* **PASSAGE GIVEN**:
Another very rare alga which he received about this time, to his great delight, was Thuretia quercifolia from Australia, one of the most remarkable of sea-weeds, bearing oakleaf-shaped red fronds, formed of a beautiful lace-like double network with regular hexagonal openings, which he was himself destined to collect in quantity some years later at Port Phillip, and to figure in his Phycologia Australica[8].

The circumstances under which this plant was found must have made Harvey's mouth water.

"My specimen," he writes, "was picked up by a lady who accidentally landed for a few hours in a little harbour, into which the ship put during a gale, and she describes the shore as covered with the most wonderful profusion of plants and animals. She got all the pocket handkerchiefs of the party and filled them with what came first to hand, and in this hasty way picked up sixty different kinds of sponges, forty of which are new species, and several Algae, among which was the above described beauty. Her husband (a captain) is going out again, and promises to gather all he can meet with. Don't I hope he may have a run in again in a squall!"

Harvey now commenced the publication of the first of his larger works on seaweeds—the classical Phycologia Britannica, a series of 360 coloured quarto plates, drawn on stone by his own hand, representing all the species then known to inhabit the British Isles, and accompanied by suitable letterpress: the whole taking five years to complete. This work represented an immense advance in the knowledge of British sea-weeds, and, by the beauty and excellence of its plates, did much to popularize the study of these interesting plants.

In the following year he began his Nereis Australis, or Algae of the Southern Ocean. This was the first fruits of a comprehensive scheme of publication, which in its entirety was to "form a compendious picture of the vegetation of the ocean," the Nereis Australis being followed by a similar Nereis Tropica and Nereis Borealis; but only a section of the scheme was carried out, and publication stopped with the issue of 120 pages of letterpress and fifty coloured plates, drawn as usual by Harvey himself. In 1849 he issued The Sea-side Book, a popular account of the natural history of the sea-shore, which ran through several editions.

About this time he secured an additional appointment which, while it added to his professional duties, also increased his opportunities for research. The Royal Dublin Society, founded in 1731 for the improvement of husbandry, manufactures, and other useful arts and sciences, and aided by considerable government funds, had long since embarked on comprehensive schemes for the development of both science and art. To its activity is due the foundation and building up of many of the leading educational institutions in Dublin—the National Museum, the National Library, the Botanic Gardens at Glasnevin, the Metropolitan School of Art. The Society had established also professorships of zoology, botany, natural philosophy, chemistry, and so on. In 1848 the professorship of botany became vacant by the death of Dr Samuel Litton, and Harvey applied for the post. These appointments were made by the vote of the members at large, and strongly against his inclination, he had to enter on a personal canvass, of some experiences of which he gives a half humourous, half pathetic account in a letter to N. B. Ward, of "Wardian case" fame, who throughout life was one of his most regular correspondents. The issue was satisfactory, Harvey being elected by a three-fourths majority. This appointment placed him in control of the Glasnevin Botanic Gardens, of which Dr David Moore, so well known by his work on the Irish flora, was curator. It made him responsible besides for the delivery annually of courses of botanical lectures in Dublin, and also, at intervals, in selected towns in various parts of Ireland.

* **TASK LIST**:
1. In the passage on Harvey and his seaweed studies, by what majority was Harvey elected to the professorship of botany?
2. Carry the passage on Harvey and his seaweed studies forward from its final sentence.

* **ENTRIES SHOWN**:

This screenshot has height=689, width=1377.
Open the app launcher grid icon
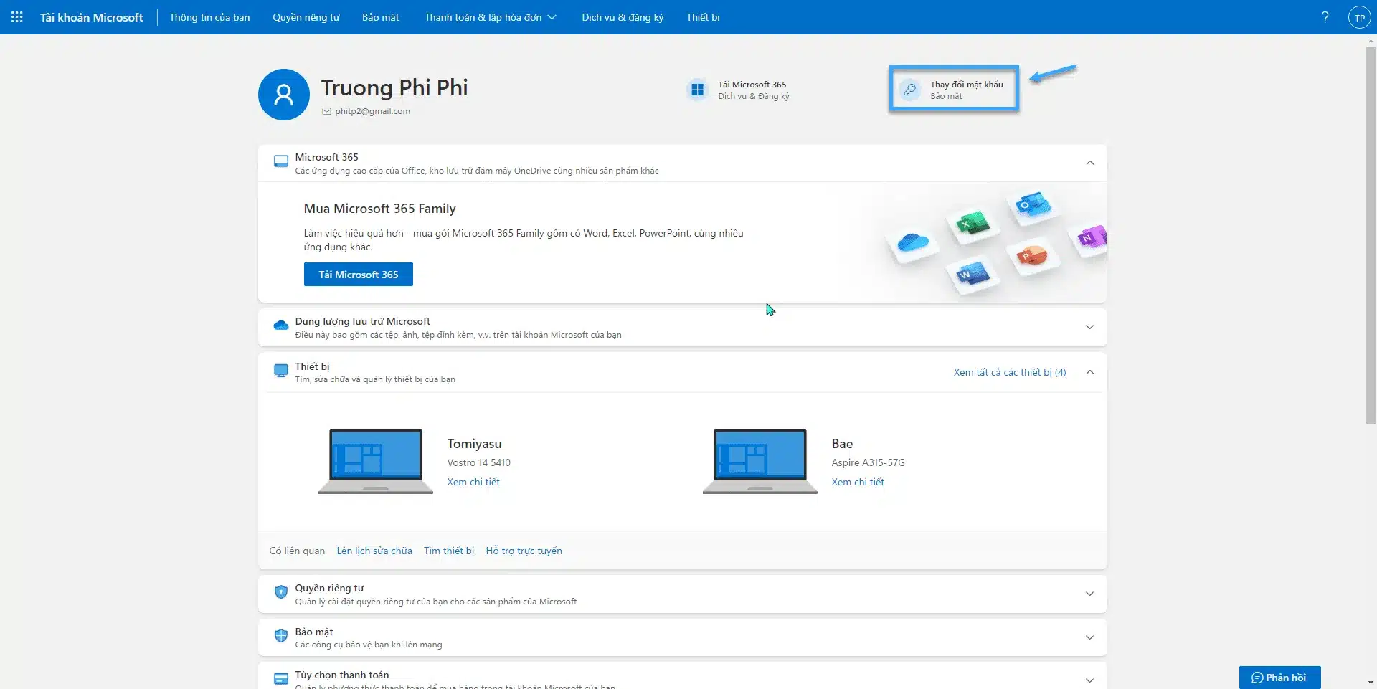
==
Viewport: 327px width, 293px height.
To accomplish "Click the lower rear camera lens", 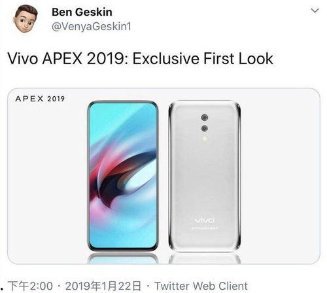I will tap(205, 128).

* **RESPONSES IN ORDER**:
1. By a three-fourths majority.

2.
In the spring of 1849 Harvey accepted an invitation from the Smithsonian Institution and Harvard University to deliver twelve lectures on botany at the Lowell Institute at Boston, and others at Washington. The subject he chose for the Boston course was a comprehensive survey of the plant-world, from the point of view of the "progressive organization of the vegetable entity." The cryptogams had a place of honour, four lectures being devoted to Algae: it is interesting to note that the Fungi, which he designates "the most aristocratic of Crypts—fruges consumere nati," he placed immediately below the Flowering Plants, for reasons which, no doubt, he gave in his discourses. He sailed from Liverpool in July. Ocean traffic had been revolutionized since his last voyage from the Cape; instead of a dawdling sailing-ship, a steamer transported him in ten days to Nova Scotia; and with some of the old excitement with which he had started on his first climb up Table Mountain, he rambled away into the dark spruce woods, through the rich undergrowth of Kalmias, Ledums and Andromedas, with Sarracenias and Orchids rising from among the Sphagnums in the damper spots. He dredged and shore-collected also, but the seaweed flora was not rich. Thence he passed to New York, which he describes as like twenty Birkenheads and a dozen Liverpools, with slices from London and Paris, all huddled together, and painted bright red, with green windows. He visited Niagara and Quebec, and then travelled to Boston, where he was welcomed by Asa Gray, who was his host during his stay.

The lectures were well attended, and Harvey seems to have been satisfied with them and with the reception which they received; a popular lecture on seaweeds at the Franklin Institute at Providence was largely attended. These discourses, and the introductions and conversations that ensued, had more than a passing interest, as recruits were enrolled for alga-collecting, who subsequently supplied valuable material for his work on North American seaweeds. He saw all that was best of scientific society in Boston and New York, and met many of the great men of that generation—Agassiz, Bailey, Dana, Longfellow, Leidy, Pickering, Prescott, Silliman, Daniel Webster, Oliver Wendell Holmes. Having fulfilled his engagements and revisited the family of his late brother Jacob in New York, he turned his face southward in January for a collecting tour along the Atlantic sea-board.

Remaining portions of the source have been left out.